What is required – Each entry below must be repeated word for word.

Records supplied –
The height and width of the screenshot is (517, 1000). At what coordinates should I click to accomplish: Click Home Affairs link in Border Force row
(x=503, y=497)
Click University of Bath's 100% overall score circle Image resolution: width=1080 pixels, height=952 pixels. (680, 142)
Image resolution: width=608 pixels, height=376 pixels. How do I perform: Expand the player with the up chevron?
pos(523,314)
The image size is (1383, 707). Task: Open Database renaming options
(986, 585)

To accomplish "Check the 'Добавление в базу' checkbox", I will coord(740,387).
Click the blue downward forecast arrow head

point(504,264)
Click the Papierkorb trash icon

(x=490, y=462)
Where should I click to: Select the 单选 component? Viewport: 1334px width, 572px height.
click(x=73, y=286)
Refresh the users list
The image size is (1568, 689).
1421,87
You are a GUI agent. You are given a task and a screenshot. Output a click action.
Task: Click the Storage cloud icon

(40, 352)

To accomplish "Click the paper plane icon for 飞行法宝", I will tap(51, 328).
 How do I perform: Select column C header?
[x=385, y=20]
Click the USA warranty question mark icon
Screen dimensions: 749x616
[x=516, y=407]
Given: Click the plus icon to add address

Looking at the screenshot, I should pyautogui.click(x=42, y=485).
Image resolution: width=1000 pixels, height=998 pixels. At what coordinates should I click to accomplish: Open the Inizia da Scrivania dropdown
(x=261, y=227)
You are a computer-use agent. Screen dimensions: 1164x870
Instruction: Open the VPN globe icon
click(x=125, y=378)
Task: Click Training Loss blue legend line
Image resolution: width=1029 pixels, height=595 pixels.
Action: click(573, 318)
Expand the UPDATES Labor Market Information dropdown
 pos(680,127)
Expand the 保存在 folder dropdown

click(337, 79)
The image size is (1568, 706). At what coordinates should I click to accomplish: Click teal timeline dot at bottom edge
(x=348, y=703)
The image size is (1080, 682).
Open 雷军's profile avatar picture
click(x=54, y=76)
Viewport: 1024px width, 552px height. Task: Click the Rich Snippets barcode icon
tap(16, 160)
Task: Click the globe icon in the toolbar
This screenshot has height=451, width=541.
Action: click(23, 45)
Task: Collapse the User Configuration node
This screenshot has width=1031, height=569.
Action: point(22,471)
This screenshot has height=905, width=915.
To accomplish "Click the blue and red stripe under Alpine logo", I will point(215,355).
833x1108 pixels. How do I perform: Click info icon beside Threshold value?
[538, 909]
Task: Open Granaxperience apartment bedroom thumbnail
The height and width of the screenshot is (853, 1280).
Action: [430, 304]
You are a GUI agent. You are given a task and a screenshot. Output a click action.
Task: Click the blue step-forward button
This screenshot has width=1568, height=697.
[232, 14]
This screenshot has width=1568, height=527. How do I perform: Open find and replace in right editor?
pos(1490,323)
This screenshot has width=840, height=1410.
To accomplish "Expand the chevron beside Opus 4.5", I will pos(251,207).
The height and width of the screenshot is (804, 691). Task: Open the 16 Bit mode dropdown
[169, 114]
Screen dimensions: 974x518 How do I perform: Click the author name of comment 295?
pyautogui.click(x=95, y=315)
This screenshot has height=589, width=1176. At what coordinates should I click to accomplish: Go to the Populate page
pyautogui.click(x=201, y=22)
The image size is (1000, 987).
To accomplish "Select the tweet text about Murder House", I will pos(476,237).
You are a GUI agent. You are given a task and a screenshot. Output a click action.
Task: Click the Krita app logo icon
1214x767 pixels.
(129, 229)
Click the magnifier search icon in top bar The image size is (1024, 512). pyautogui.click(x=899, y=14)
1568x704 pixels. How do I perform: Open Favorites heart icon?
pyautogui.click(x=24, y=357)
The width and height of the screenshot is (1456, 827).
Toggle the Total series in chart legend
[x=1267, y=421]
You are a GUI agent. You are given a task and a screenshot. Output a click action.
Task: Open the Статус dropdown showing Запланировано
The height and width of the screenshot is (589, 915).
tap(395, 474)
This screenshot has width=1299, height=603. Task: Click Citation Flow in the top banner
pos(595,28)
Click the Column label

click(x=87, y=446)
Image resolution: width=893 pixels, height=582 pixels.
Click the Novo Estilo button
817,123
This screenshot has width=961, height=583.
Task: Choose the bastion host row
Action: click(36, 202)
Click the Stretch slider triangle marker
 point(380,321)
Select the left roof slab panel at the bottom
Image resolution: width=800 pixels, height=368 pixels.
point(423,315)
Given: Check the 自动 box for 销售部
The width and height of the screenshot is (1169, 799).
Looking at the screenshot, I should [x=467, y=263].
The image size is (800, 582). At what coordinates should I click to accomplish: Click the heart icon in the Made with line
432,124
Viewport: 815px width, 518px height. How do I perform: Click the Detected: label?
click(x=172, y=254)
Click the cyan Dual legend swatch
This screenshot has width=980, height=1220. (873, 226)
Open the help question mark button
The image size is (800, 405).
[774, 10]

Exercise output –
The height and width of the screenshot is (517, 1000). At what coordinates should I click to accomplish: Click Home Affairs link in Border Force row
(x=503, y=497)
Click University of Bath's 100% overall score circle Image resolution: width=1080 pixels, height=952 pixels. (680, 142)
Image resolution: width=608 pixels, height=376 pixels. How do I perform: Expand the player with the up chevron?
pos(523,314)
The image size is (1383, 707). Task: Open Database renaming options
(986, 585)

To accomplish "Check the 'Добавление в базу' checkbox", I will coord(740,387).
Click the blue downward forecast arrow head

point(504,264)
Click the Papierkorb trash icon

(x=490, y=462)
Where should I click to: Select the 单选 component? Viewport: 1334px width, 572px height.
click(x=73, y=286)
Refresh the users list
The image size is (1568, 689).
1421,87
You are a GUI agent. You are given a task and a screenshot. Output a click action.
Task: Click the Storage cloud icon

(40, 352)

To accomplish "Click the paper plane icon for 飞行法宝", I will tap(51, 328).
 How do I perform: Select column C header?
[x=385, y=20]
Click the USA warranty question mark icon
Screen dimensions: 749x616
[x=516, y=407]
Given: Click the plus icon to add address

Looking at the screenshot, I should pyautogui.click(x=42, y=485).
Image resolution: width=1000 pixels, height=998 pixels. At what coordinates should I click to accomplish: Open the Inizia da Scrivania dropdown
(x=261, y=227)
You are a computer-use agent. Screen dimensions: 1164x870
Instruction: Open the VPN globe icon
click(x=125, y=378)
Task: Click Training Loss blue legend line
Image resolution: width=1029 pixels, height=595 pixels.
Action: click(573, 318)
Expand the UPDATES Labor Market Information dropdown
 pos(680,127)
Expand the 保存在 folder dropdown

click(337, 79)
The image size is (1568, 706). At what coordinates should I click to accomplish: Click teal timeline dot at bottom edge
(x=348, y=703)
The image size is (1080, 682).
Open 雷军's profile avatar picture
click(x=54, y=76)
Viewport: 1024px width, 552px height. Task: Click the Rich Snippets barcode icon
tap(16, 160)
Task: Click the globe icon in the toolbar
This screenshot has height=451, width=541.
Action: click(23, 45)
Task: Collapse the User Configuration node
This screenshot has width=1031, height=569.
Action: point(22,471)
This screenshot has height=905, width=915.
To accomplish "Click the blue and red stripe under Alpine logo", I will point(215,355).
833x1108 pixels. How do I perform: Click info icon beside Threshold value?
[538, 909]
Task: Open Granaxperience apartment bedroom thumbnail
The height and width of the screenshot is (853, 1280).
Action: [430, 304]
You are a GUI agent. You are given a task and a screenshot. Output a click action.
Task: Click the blue step-forward button
This screenshot has width=1568, height=697.
[232, 14]
This screenshot has width=1568, height=527. How do I perform: Open find and replace in right editor?
pos(1490,323)
This screenshot has width=840, height=1410.
To accomplish "Expand the chevron beside Opus 4.5", I will pos(251,207).
The height and width of the screenshot is (804, 691). Task: Open the 16 Bit mode dropdown
[169, 114]
Screen dimensions: 974x518 How do I perform: Click the author name of comment 295?
pyautogui.click(x=95, y=315)
This screenshot has height=589, width=1176. At what coordinates should I click to accomplish: Go to the Populate page
pyautogui.click(x=201, y=22)
The image size is (1000, 987).
To accomplish "Select the tweet text about Murder House", I will pos(476,237).
You are a GUI agent. You are given a task and a screenshot. Output a click action.
Task: Click the Krita app logo icon
1214x767 pixels.
(129, 229)
Click the magnifier search icon in top bar The image size is (1024, 512). pyautogui.click(x=899, y=14)
1568x704 pixels. How do I perform: Open Favorites heart icon?
pyautogui.click(x=24, y=357)
The width and height of the screenshot is (1456, 827).
Toggle the Total series in chart legend
[x=1267, y=421]
You are a GUI agent. You are given a task and a screenshot. Output a click action.
Task: Open the Статус dropdown showing Запланировано
The height and width of the screenshot is (589, 915).
tap(395, 474)
This screenshot has width=1299, height=603. Task: Click Citation Flow in the top banner
pos(595,28)
Click the Column label

click(x=87, y=446)
Image resolution: width=893 pixels, height=582 pixels.
Click the Novo Estilo button
817,123
This screenshot has width=961, height=583.
Task: Choose the bastion host row
Action: click(36, 202)
Click the Stretch slider triangle marker
 point(380,321)
Select the left roof slab panel at the bottom
Image resolution: width=800 pixels, height=368 pixels.
point(423,315)
Given: Check the 自动 box for 销售部
The width and height of the screenshot is (1169, 799).
Looking at the screenshot, I should [x=467, y=263].
The image size is (800, 582). At what coordinates should I click to accomplish: Click the heart icon in the Made with line
432,124
Viewport: 815px width, 518px height. How do I perform: Click the Detected: label?
click(x=172, y=254)
Click the cyan Dual legend swatch
This screenshot has width=980, height=1220. (873, 226)
Open the help question mark button
The image size is (800, 405).
[774, 10]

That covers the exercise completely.